Vitamin D Signaling Suppresses Early Prostate Carcinogenesis in TgAPT121 Mice

We tested whether lifelong modification of vitamin D signaling can alter the progression of early prostate cardnogenesis in studies using mice that develop high-grade prostatic intraepithelial neoplasia that is similar to humans. Two tissue-limited models showed that prostate vitamin D receptor (VDR) loss increased prostate carcinogenesis. In another study, we fed diets with three vitamin D3 levels (inadequate = 25 IU/kg diet, adequate for bone health = 150 IU/kg, or high = 1,000 IU/kg) and two calcium levels (adequate for bone health = 0.5% and high = 1.5%). Dietary vitamin D caused a dose-dependent increase in serum 25-hydroxyvitamin D levels and a reduction in the percentage of mice with adenocarcinoma but did not improve bone mass. In contrast, high calcium suppressed serum 1 ,25-dihydroxyvitamin D levels and improved bone mass but increased the incidence of adenocarcinoma.

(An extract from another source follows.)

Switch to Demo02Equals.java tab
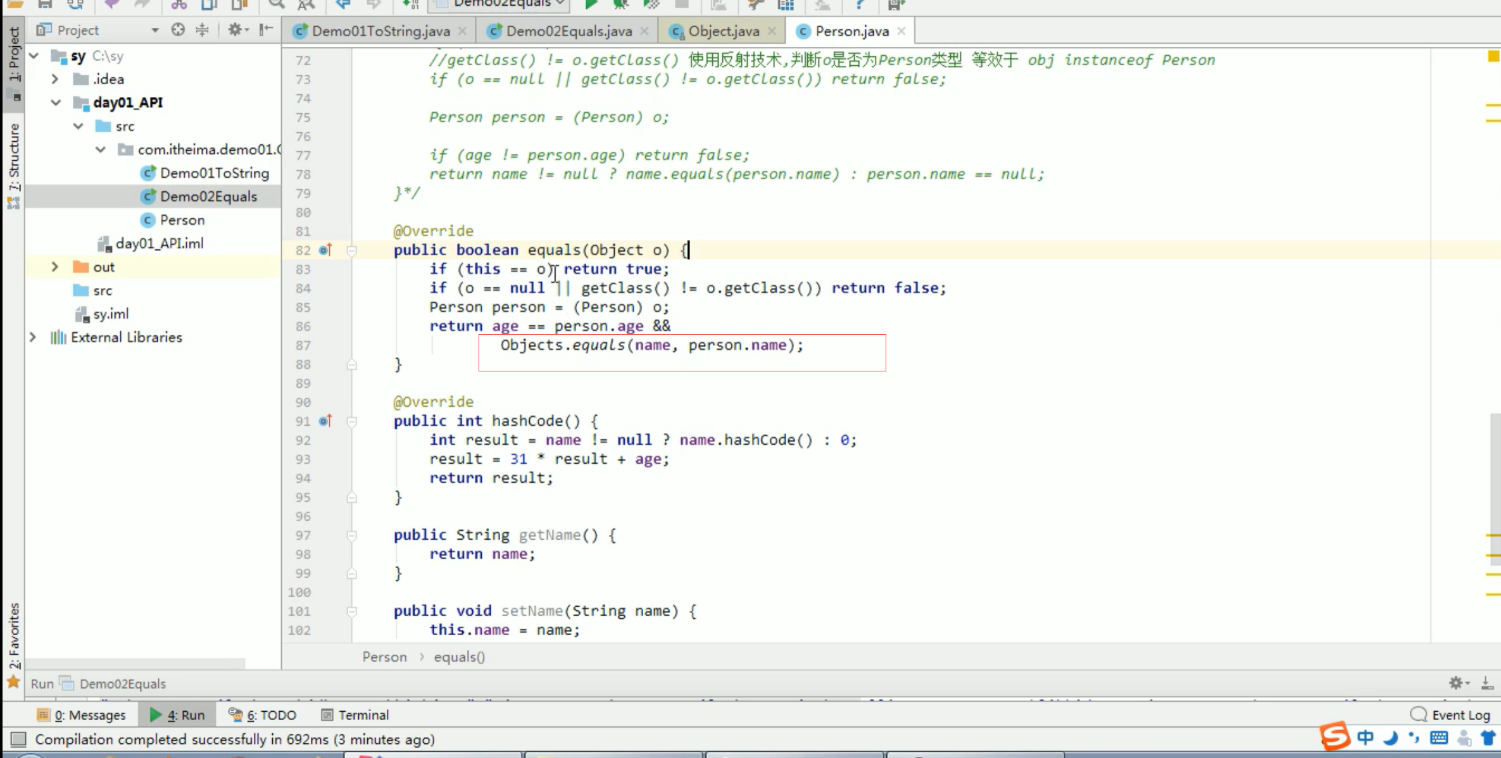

Analysis of the VDR cistrome in RWPE1 prostate epithelial cells revealed vitamin D-mediated regulation of multiple cancerrelevant pathways. Our data support the hypothesis that the loss of vitamin D signaling accelerates the early stages of prostate carcinogenesis, and our results suggest that different dietary requirements may be needed to support prostate health or maximize bone mass. Significance: This work shows that disrupting vitamin D signaling through diet or genetic deletion increases early prostate carcinogenesis through multiple pathways. Higher-diet vitamin D levels are needed for cancer than bone.